Pour Kim Claes, de la Graduate School of Business de Séoul, et Ryan Raffaelli, de la Harvard Business School de Boston, « il y a moyen, pour les marques, de s’attribuer une partie de la valeur qu’atteignent leurs montres lors des ventes aux enchères ». Dans leur étude intitulée « Analysis of the pre-owned watches market through the Antiquorum database », les deux étudiants ont passé en revue 174 sessions organisées par Antiquorum entre 1984 et 2012. Il en ressort notamment que 95 % des adjudications sont au-dessus de l’estimation basse, alors que 5 % sont en dessous de l’estimation haute. Pour cette frange-là, « les marques pourraient augmenter les prix de leurs produits neufs de 4 à 25 % sans perdre de clients ». Si ces événements saisonniers dans les grands hôtels sont le rendez-vous de richissimes collectionneurs, voire de spéculateurs en tout genre, le plus gros volume des ventes aux enchères est échangé, là aussi, sur Internet. Des plateformes en ligne, bientôt rejointes par les maisons traditionnelles, qui offrent tout au long de l’année des dizaines de milliers de pièces récentes ou vintage.
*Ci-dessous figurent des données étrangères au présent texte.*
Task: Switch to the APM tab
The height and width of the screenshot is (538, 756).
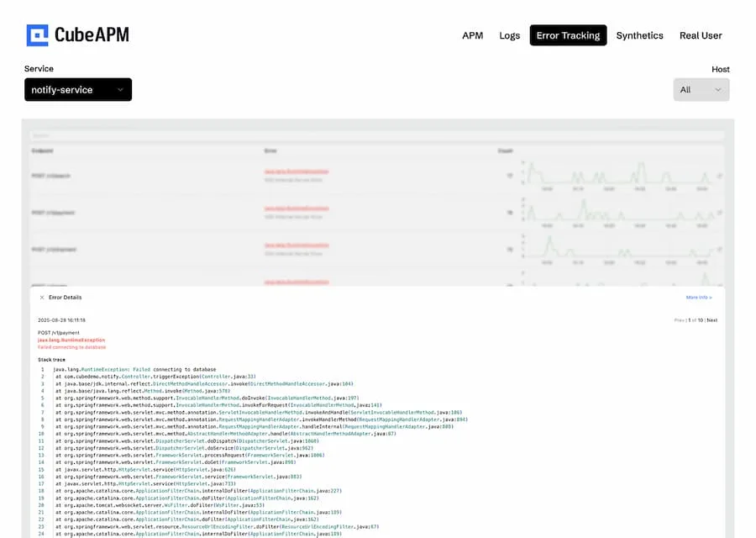Action: click(473, 35)
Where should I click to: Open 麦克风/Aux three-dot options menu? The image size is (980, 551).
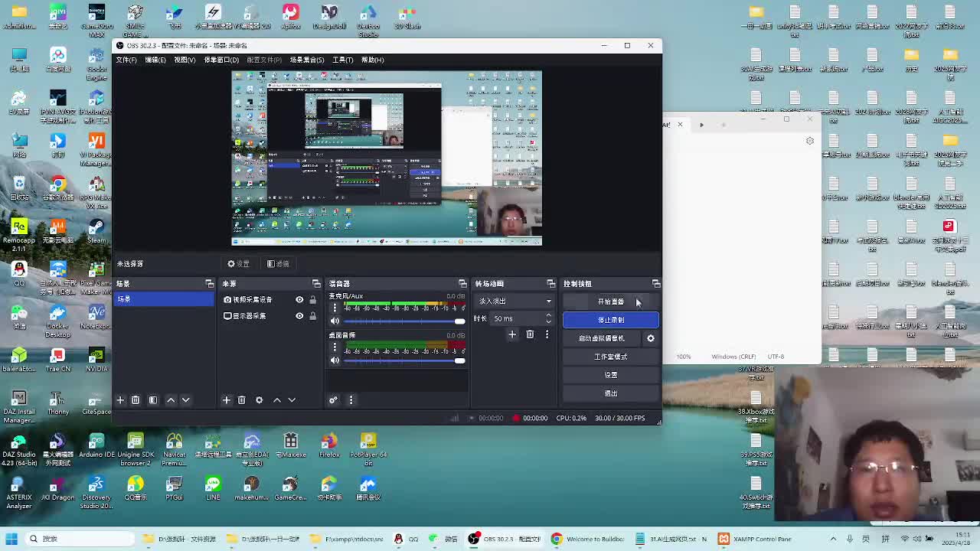click(335, 308)
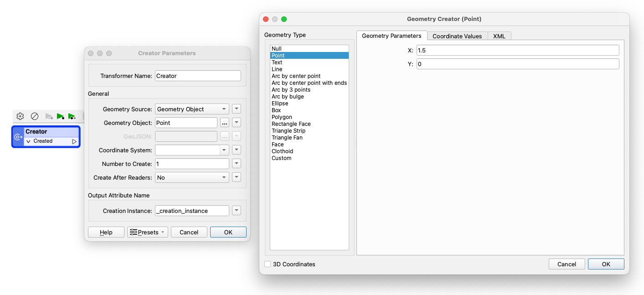The height and width of the screenshot is (295, 644).
Task: Open the XML tab
Action: pyautogui.click(x=499, y=36)
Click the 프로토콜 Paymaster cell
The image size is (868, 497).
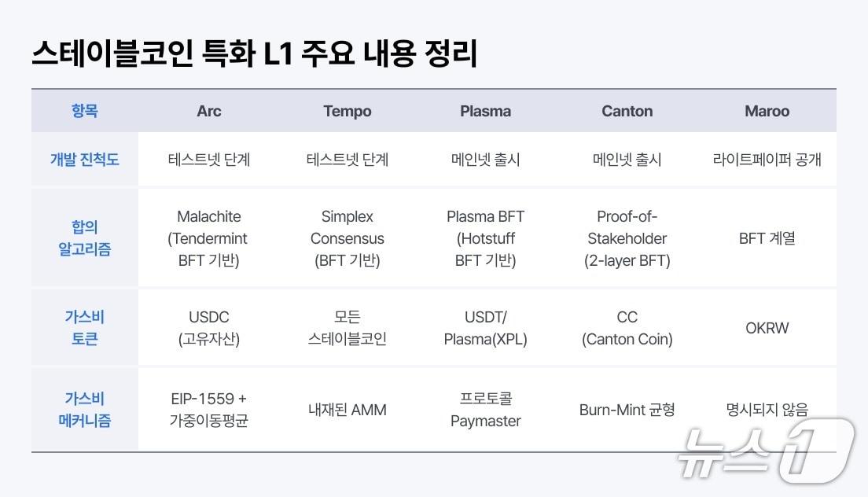tap(486, 410)
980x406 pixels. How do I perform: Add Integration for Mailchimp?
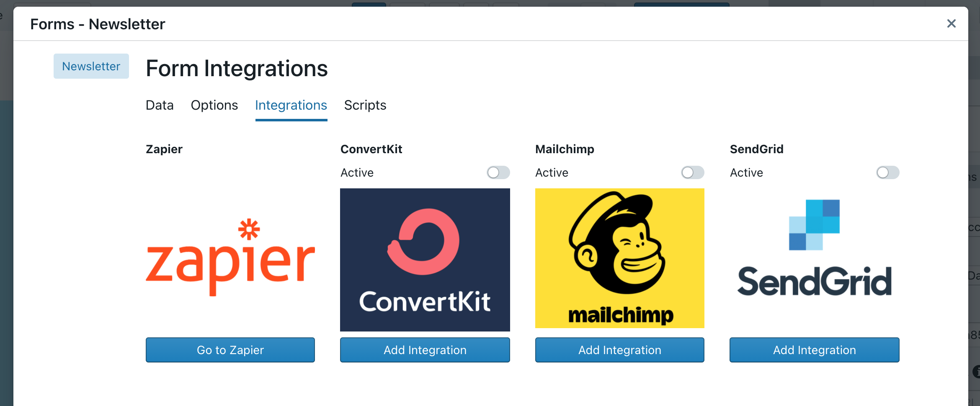(x=620, y=350)
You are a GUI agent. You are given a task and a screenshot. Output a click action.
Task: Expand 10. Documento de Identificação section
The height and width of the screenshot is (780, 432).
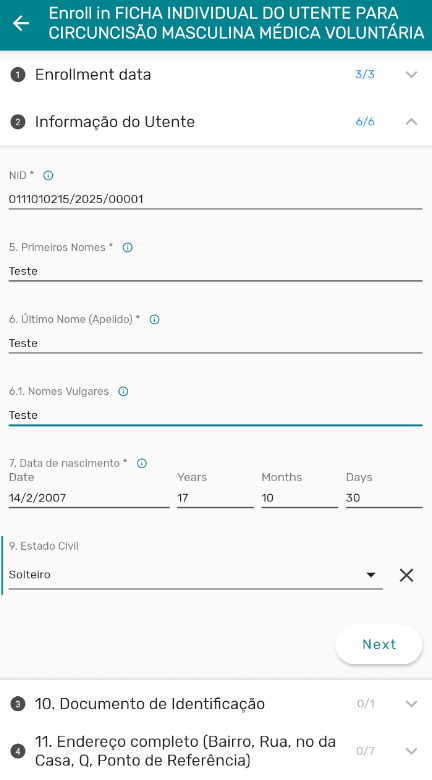[411, 703]
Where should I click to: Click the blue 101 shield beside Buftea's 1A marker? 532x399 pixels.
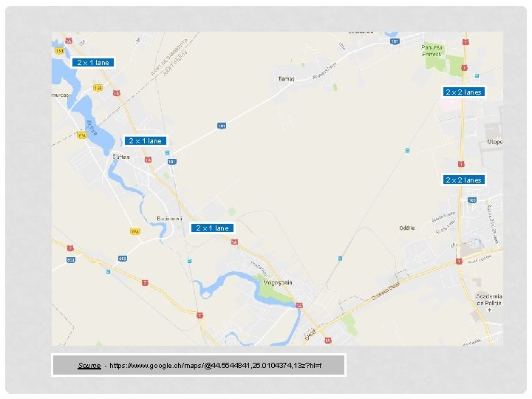pos(172,162)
Ce marché grandissant de la montre d’occasion est-il dommageable pour les marques ? Non, mais il faut que tout le monde joue le jeu et que les marques s’impliquent davantage, insiste Christian Odin. Jean-Marie Schaller, CEO de la petite marque Louis Moinet, invité à une table ronde lors de la journée, résume bien la situation : « Les ventes aux enchères m’ont permis d’acquérir des pièces exceptionnelles que Louis Moinet avait réalisées de son vivant, notamment le premier chronographe de l’histoire de l’horlogerie. Ce qui a incontestablement contribué à la notoriété de la marque. Mais j’ai également retrouvé en ligne certaines de mes montres, volées ou revendues après avoir été offertes, proposées à un quart ou un cinquième de leur valeur à neuf. Dans ce cas, inutile de dire que cela me cause du tort. »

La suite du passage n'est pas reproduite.